The gap today is not lack of capability but the MINDSET. 

any brands are still stuck thinking in “campaigns,” whereas AI requires us to think in “systems” and “platforms.” Once that shift happens, creative AI becomes central to effectiveness. 

 What are you building next that the industry hasn’t seen yet and why does it matter? 

What excites me most is building inclusive AI platforms at scale. 

We aren’t just looking at the already connected users, but at the next billion people across India, Sub-Saharan Africa, and the Global South. 

“We are working on multilingual voice-led AI ecosystems, low-bandwidth experiences, and the convergence of AI with robotics for physical and digital storytelling.” 

The focus is to move from interfaces to interactions. 

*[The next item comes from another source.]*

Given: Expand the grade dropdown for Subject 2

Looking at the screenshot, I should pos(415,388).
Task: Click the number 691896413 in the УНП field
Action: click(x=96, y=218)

We are also building DigiDoubles, AI-powered brand representatives that can scale human-like engagement across markets and languages. This matters because the future is not about more content. It is about meaningful and accessible interaction. 

If AI does not include everyone, it fails its biggest promise. 

MMA India has placed AI maturity at the centre of its 2026 agenda. As an active MMA India AI Council member, where do you see Indian marketing leadership actually standing today, and what does the gap cost brands?

India is at a very strong inflection point where there is immense intent, adoption, and talent. But maturity is still uneven. 

Many brands are still in experimentation mode, chasing novelty instead of value. This shift from “doing AI” to truly operationalizing AI at scale is where the gap currently lies. And that gap is expensive; it costs brands speed, relevance, and their competitive advantage. 

At the MMA AI Council, we strongly believe in doing more and talking less. That is why real case studies matter. 

“The industry will grow only when we build and share tangible work that creates real impact” 

The brands that will lead are the ones that build internal capability, collaborate across ecosystems, and treat AI as infrastructure. India has the opportunity to lead globally, but only if we move from experimentation to execution at scale.